**GIVEN TASK:** Write out again the items between the lines holding "Task: Open the Chọn lịch hẹn dropdown" and "tap(440, 12)", inclusive, with their requests. Shift each coordinate in the answers by adding -23 to it.
******
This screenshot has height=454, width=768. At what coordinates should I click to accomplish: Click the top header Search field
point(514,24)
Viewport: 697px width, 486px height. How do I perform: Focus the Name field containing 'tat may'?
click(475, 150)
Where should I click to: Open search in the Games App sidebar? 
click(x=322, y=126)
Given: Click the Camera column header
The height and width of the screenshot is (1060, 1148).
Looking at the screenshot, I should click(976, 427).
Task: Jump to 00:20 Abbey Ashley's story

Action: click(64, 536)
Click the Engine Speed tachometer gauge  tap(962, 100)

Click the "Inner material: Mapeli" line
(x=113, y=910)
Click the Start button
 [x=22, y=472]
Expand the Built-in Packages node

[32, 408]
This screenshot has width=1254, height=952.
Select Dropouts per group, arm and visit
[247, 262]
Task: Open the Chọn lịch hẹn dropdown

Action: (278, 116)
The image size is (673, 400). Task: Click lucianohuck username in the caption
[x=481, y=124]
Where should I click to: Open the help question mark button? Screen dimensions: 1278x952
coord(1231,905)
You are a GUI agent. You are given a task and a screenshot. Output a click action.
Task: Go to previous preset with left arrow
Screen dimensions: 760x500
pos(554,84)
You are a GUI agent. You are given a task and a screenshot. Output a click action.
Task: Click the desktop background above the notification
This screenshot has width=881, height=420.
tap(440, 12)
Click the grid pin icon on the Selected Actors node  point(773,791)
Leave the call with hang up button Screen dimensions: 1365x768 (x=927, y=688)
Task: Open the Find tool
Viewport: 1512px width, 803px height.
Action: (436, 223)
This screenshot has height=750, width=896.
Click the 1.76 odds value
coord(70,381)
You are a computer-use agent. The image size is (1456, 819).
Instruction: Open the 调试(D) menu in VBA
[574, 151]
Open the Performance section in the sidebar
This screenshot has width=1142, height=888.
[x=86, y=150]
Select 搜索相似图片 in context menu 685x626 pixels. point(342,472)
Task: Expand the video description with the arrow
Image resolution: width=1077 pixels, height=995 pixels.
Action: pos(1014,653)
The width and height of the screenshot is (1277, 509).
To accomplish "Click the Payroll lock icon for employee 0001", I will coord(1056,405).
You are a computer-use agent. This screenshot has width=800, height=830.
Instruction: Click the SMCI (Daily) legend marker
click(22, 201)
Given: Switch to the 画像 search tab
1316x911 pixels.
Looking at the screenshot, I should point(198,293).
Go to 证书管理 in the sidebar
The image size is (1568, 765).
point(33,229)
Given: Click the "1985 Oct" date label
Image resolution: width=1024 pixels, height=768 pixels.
******
**ANSWER TO THE EXERCISE:**
Task: Open the Chọn lịch hẹn dropdown

Action: (255, 93)
The image size is (673, 400). Task: Click lucianohuck username in the caption
[x=458, y=101]
Where should I click to: Open the help question mark button? Screen dimensions: 1278x952
coord(1208,882)
You are a GUI agent. You are given a task and a screenshot. Output a click action.
Task: Go to previous preset with left arrow
Screen dimensions: 760x500
pos(531,61)
You are a GUI agent. You are given a task and a screenshot. Output a click action.
Task: Click the desktop background above the notification
This screenshot has width=881, height=420.
tap(417, -11)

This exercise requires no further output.